Incluso un episodio tan extremo como el Plan Camelot, en el cual una investigación académica se concibió desde el inicio como fachada para el espionaje militar, mantiene esos trazos y nos obliga a prestar atención a otras variables de la mera penetración norteamericana.[52] Como se sabe, Camelot fue un plan de investigación sociológica sobre las condiciones de desorden social y rebelión en zonas sensibles del mundo en desarrollo, concebido y financiado por el ejército estadounidense; el protagonismo del ejército en el diseño del proyecto se mantuvo en secreto, tanto por la “sensibilidad” de esas zonas por investigar, como por la propia problematicidad del vínculo entre el interés del ejército estadounidense y el del conocimiento científico en esos países. Que resultaba más que problemático, se hizo evidente con rapidez: el carácter del plan se conoció a partir de una filtración en Chile cuando apenas comenzaba a organizarse, en 1965, motivando el rechazo político y un escándalo internacional que obligó a desmantelarlo, en el marco de una crisis interna en los Estados Unidos, que opuso a los diversos sectores del gobierno involucrados y a estos con el Congreso. Fue el inicio de la más radical deslegitimación de todo tipo de asistencia técnica o financiera estadounidense para las ciencias sociales latinoamericanas que se haya conocido, con el marco imponente a través de todo el continente de una oleada de movilizaciones estudiantiles, que finalmente podían exponer con claridad el interés estratégico de la penetración imperialista en el mundo académico: casi como en una novela de John Le Carré, la sospecha latinoamericana se veía confirmada por una disparatada conspiración del ejército estadounidense, que anticipaba así intervenciones mucho más trágicas.
Pero, al mismo tiempo, el affaire Camelot es una comprobación por el absurdo de la profundidad de las bases liberal-reformistas del expansionismo norteamericano (incluso cuando se hundía hasta el cuello en los pantanos de la Guerra Fría) y, muy especialmente, expresa los cambios que se habían estado produciendo en la figura del experto norteamericano: Camelot es importante porque marca el momento en que el peso objetivo de la expansión global de las ciencias sociales maniera norteamericana (las teorías, las prácticas, las instituciones) se superpone casi sin residuo con las implicancias ideológicas y políticas de su intervención en los países subdesarrollados.
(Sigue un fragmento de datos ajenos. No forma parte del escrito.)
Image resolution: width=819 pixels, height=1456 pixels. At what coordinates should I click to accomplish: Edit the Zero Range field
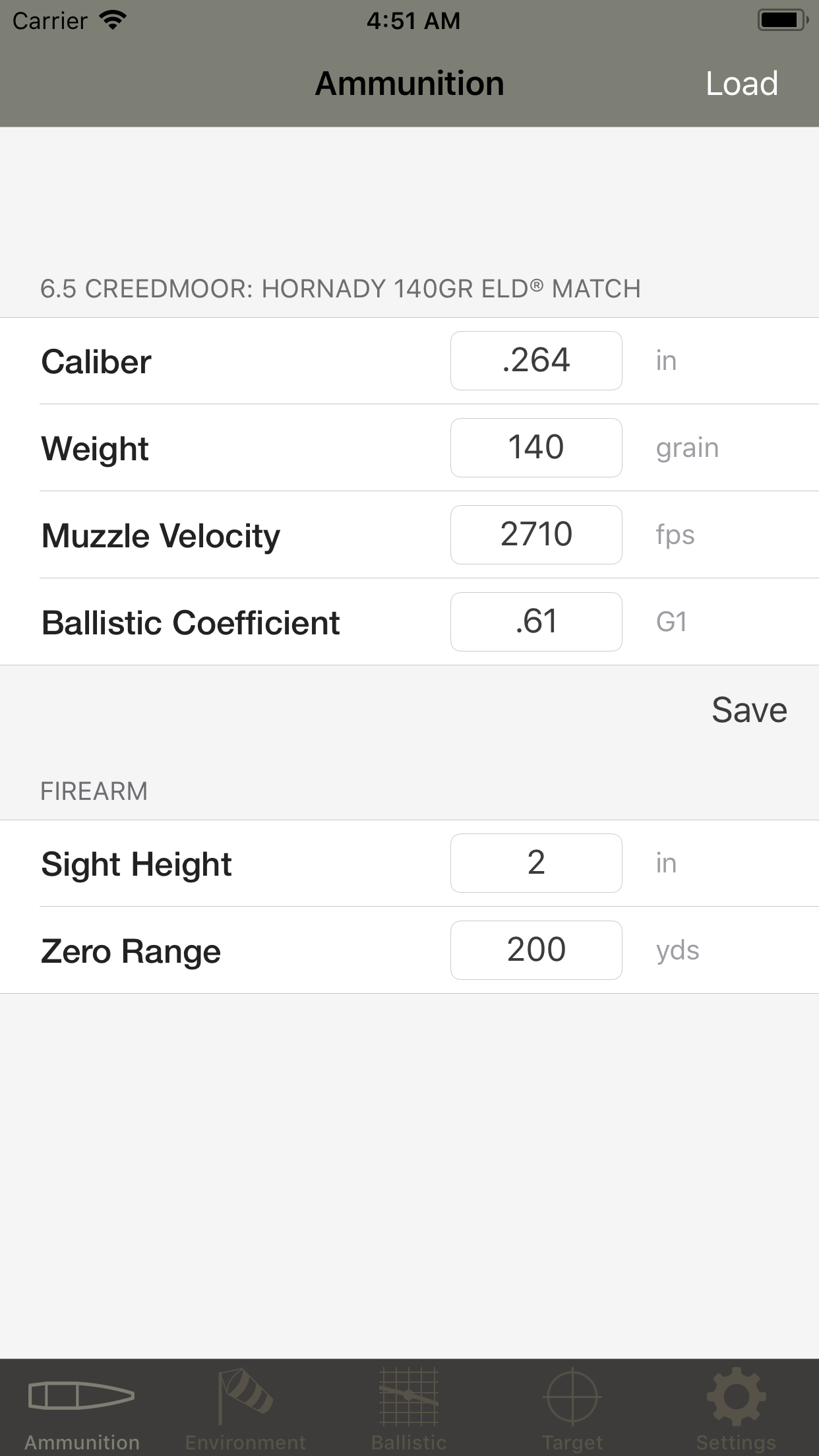(536, 950)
Esto fue advertido con sagacidad por Robert Nisbet, quizás porque su conservadurismo le hacía tomar distancia de toda la empresa norteamericana de expansionismo reformista y, por lo tanto, le permitía señalar sus puntos ciegos. Ironizando acerca del hecho de que hubiera sido justamente el progresismo de la academia estadounidense el que se había comprometido en un contrasentido político y científico como Camelot, Nisbet dio dos explicaciones: por una parte, el desorientado voluntarismo reformista, con su afán de convertir a las ciencias sociales en un instrumento del cambio social, incapaz de percatarse de que, llevado fuera de los Estados Unidos, ese instrumento no podía sino convertirse en un arma de intervención; por otro lado, la transformación intrínseca del campo de la investigación social en los Estados Unidos a lo largo de nuestro ciclo, el cambio de escala que estaba ocurriendo en la proyección de la academia norteamericana sobre el mundo, desde los viajes de estudio de los primeros investigadores de la década de 1930, artesanos de la ciencia social, hasta el momento en que la “industria norteamericana del conocimiento [comenzaba] a producir en masa para los mercados externos”.[53] En clara provocación a la cultura académica progresista embarcada en el expansionismo reformista, Nisbet apeló a una expresión leninista para calificar esa nueva etapa como “la fase imperialista de la industria de la investigación norteamericana”, alertando sobre los enredos tanto mayores que iban a ocurrir cuando multitudes de jóvenes scholars bienintencionados se dedicaran a hurgar en la vida social y política de cada rincón del planeta.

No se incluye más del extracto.